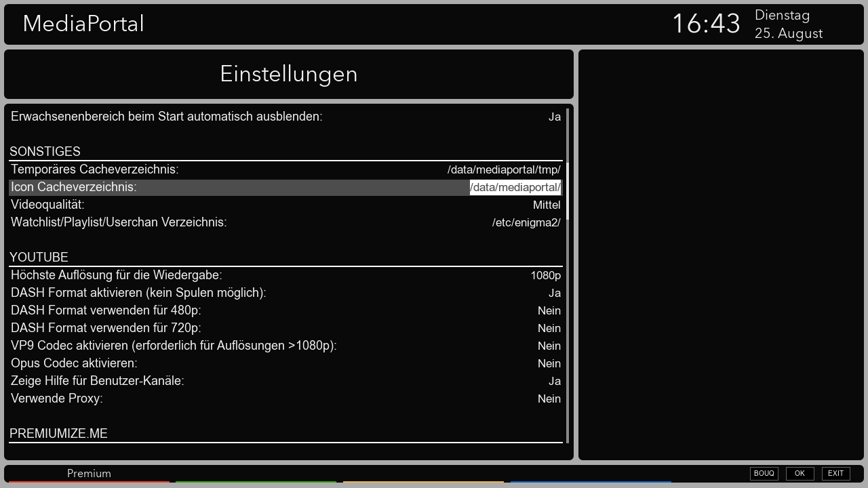The image size is (868, 488).
Task: Edit the Icon Cacheverzeichnis path field
Action: click(x=515, y=188)
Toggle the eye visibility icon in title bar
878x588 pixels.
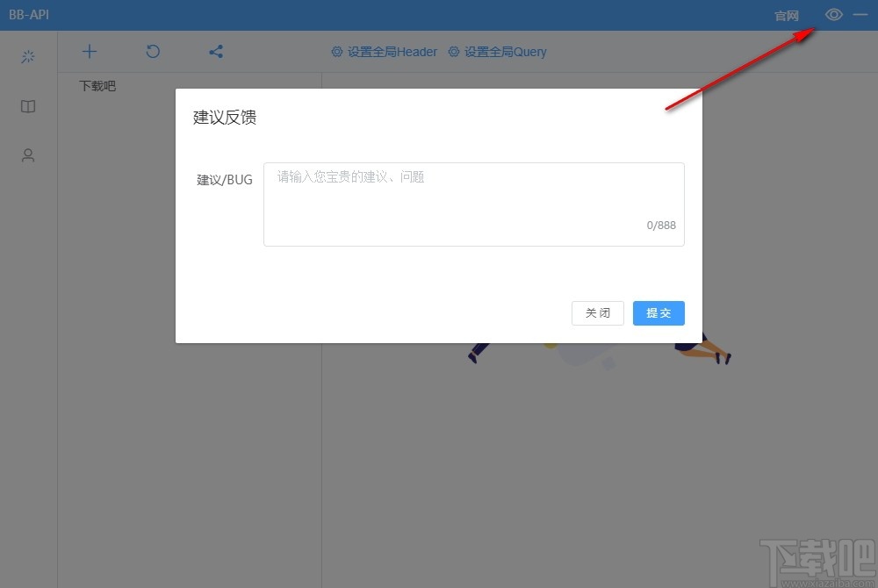[832, 14]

§ **What this task involves**: What the answer needs is every line from the one containing "Toggle the eye visibility icon in title bar" through the final line of the data above, copied exactly, without pictures.

§ **Response**:
Toggle the eye visibility icon in title bar
878x588 pixels.
[832, 14]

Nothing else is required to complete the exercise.